Benchmark·May 29, 2026·6 min read

Cursor took 60% of head-to-heads. Claude Code took 63% of client meetings.

Four coding tools, 24 outputs, five working designers. The tool designers preferred to look at and the tool they'd put their name on turned out to be different.

01Cursor won the head-to-heads: 60% pairwise win rate, top Elo (1575).
02Client readiness flipped it: Claude Code 63%, Antigravity 53%, Cursor 47%, Codex 30%.
03Pairwise wins reward surface polish; client readiness rewards defensible work.
04No tool led every format: Cursor took landing pages, Antigravity web apps.
05Mobile was weakest: no tool cleared a 3.0 composite out of 5.

Contra Labs

Research

The SF Standard ran a headline: “'Engineer' is so 2025. In AI land, everyone's a 'builder' now.” Figma's own 2025 report found 56% of non-designers are now performing design-centric tasks. The conclusion seems obvious. The tools have caught up, the role is dissolving, anyone can ship beautiful interfaces.

The interfaces all look the same. Give the same prompt to any of these tools and what comes back is the same left-rail sidebar, the same rounded card grid, the same indigo accent that's become the unofficial flag of AI-generated interfaces. Designers have started calling it “product slop.” The tools give you the average of what they've seen because nothing in the input asks them not to.

Two takes on the same Patina brief. Left, an output one designer called “the clearest articulation of Patina's concept… the kind of design that makes you slow down rather than scroll past.” Right, one that drew the opposite verdict: “the typography is inconsistent, the border radiuses are inconsistent, the spacing and shadows are chaotic… it looks so template-ish.”

AI coding tools can produce design. The question is whether a designer would put their name on what comes back. We ran 24 outputs from Cursor, Claude Code, Codex, and Antigravity past five working designers in three rounds: blind tournament, individual ratings, then the one that decides everything. Would you present this to a client?

The answer split.

The split in one card. Cursor takes the tournament; Claude Code takes the client meeting.

Cursor won the head-to-head tournament with about a 60% overall pairwise win rate and the highest Elo rating at 1575. In a side-by-side comparison, designers picked Cursor more often than any other tool. Claude Code came second at ~50%, Antigravity third at ~45%, and Codex last at ~40%.

Overall pairwise win rate across head-to-head matchups per tool.

But when designers were asked whether they'd present the output to a client, Claude Code led at 63%. Antigravity followed at 53%. Cursor, the pairwise winner, dropped to 47%. And Codex landed at 30%. Designers declined to present it seven times out of ten.

The tool designers preferred to look at and the tool they'd trust with their name on it turned out to be different.

Client readiness flips the leaderboard. Claude Code drew the most yeses (63%), Cursor split evenly (47%), and designers declined Codex seven times in ten.

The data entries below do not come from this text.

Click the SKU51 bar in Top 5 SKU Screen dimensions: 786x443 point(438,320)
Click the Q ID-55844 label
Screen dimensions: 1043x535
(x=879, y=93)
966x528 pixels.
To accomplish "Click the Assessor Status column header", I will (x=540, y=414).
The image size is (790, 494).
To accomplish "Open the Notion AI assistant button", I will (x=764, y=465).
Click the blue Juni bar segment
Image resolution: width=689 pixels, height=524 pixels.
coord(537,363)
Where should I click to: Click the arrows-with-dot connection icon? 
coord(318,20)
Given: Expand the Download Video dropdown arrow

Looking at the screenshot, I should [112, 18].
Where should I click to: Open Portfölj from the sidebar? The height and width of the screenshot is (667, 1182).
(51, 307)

What wins side-by-side vs. what wins the room

The gap between pairwise preference and client readiness tells you something about how designers actually evaluate work. In a tournament, they're comparing surfaces: which layout feels tighter, which color palette reads better, which typography has more presence. Client readiness seems to be an entirely different filter, with designers weighing whether they can defend every decision in the output, and if there's anything that would make them lose credibility.

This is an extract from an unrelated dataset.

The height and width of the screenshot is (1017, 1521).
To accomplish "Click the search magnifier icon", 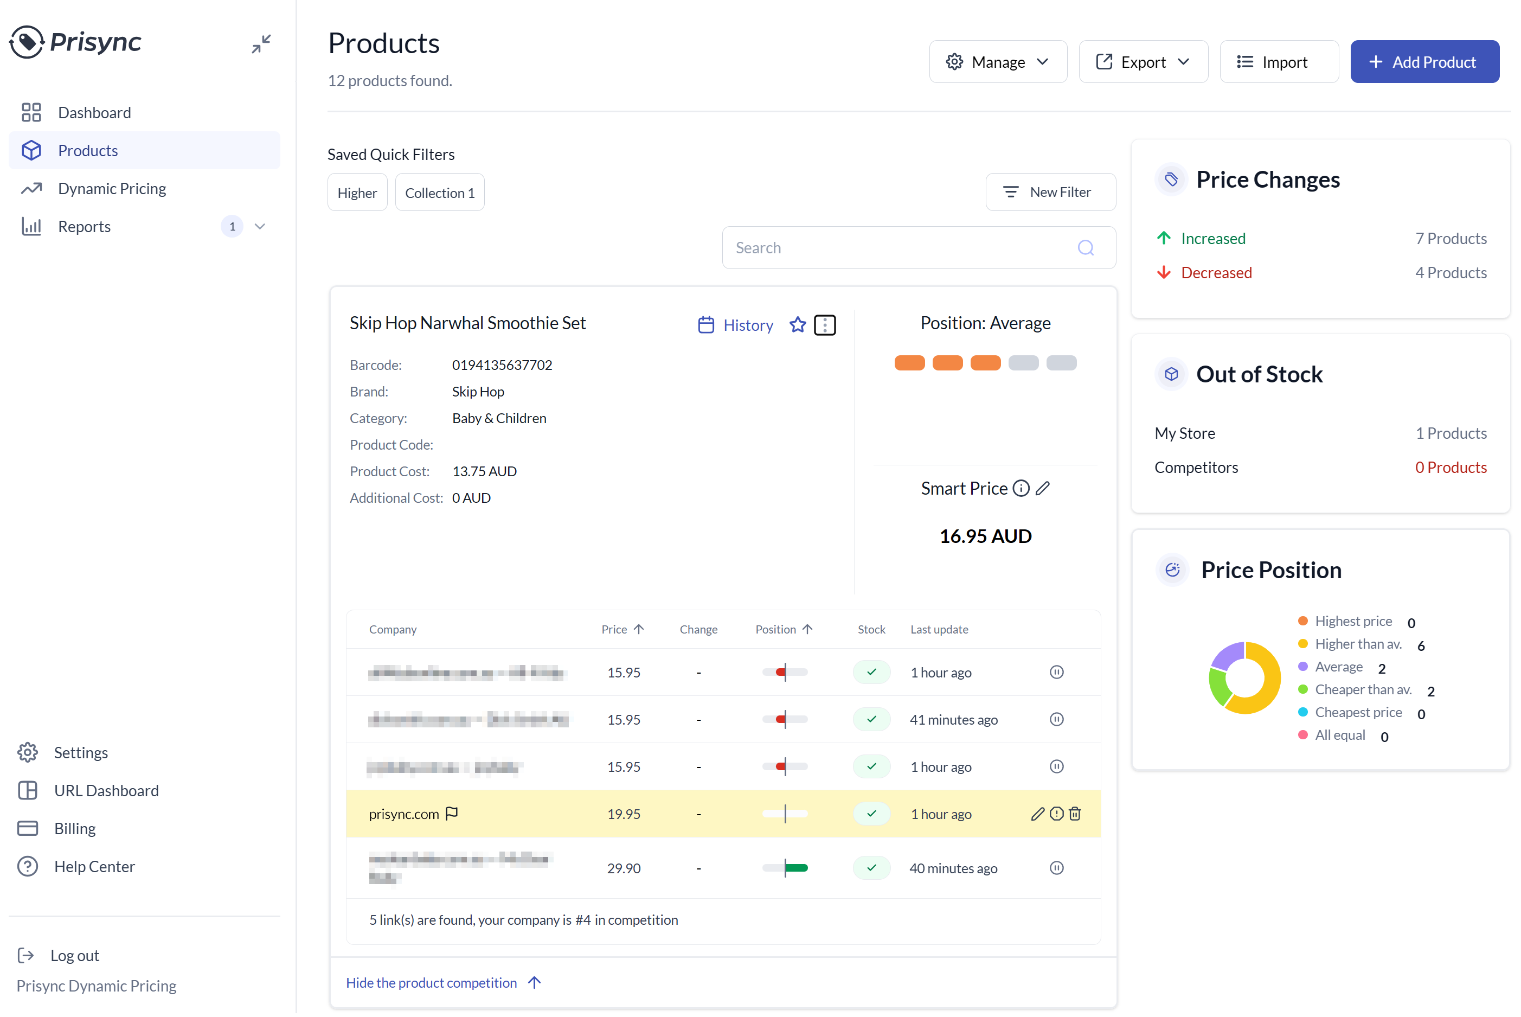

Vaultra, the crypto-culture landing brief. Designers said this looked “bold and modern… it looks less like a typical crypto site” while also listing fixes: “I'd update the layout, typography, some of the colors and add icons; I don't like the arrow-style in the CTA.”

When designers explained why they ranked an output first, the reasons were dominated by usability and visual appeal. When they explained why they'd present something to a client, the reasons shifted toward layout, hierarchy, and whether the output felt like a real product rather than a template.

Designers scored outputs lower when they followed the brief but looked dated, and forgave trendy ones that drifted from it. Prompt adherence only got you in the door: outputs scoring below 2.5 on following the brief were called client-ready just 16% of the time. But once an output cleared that floor, how current it looked drove client readiness and perceived maturity more than fidelity to the brief did.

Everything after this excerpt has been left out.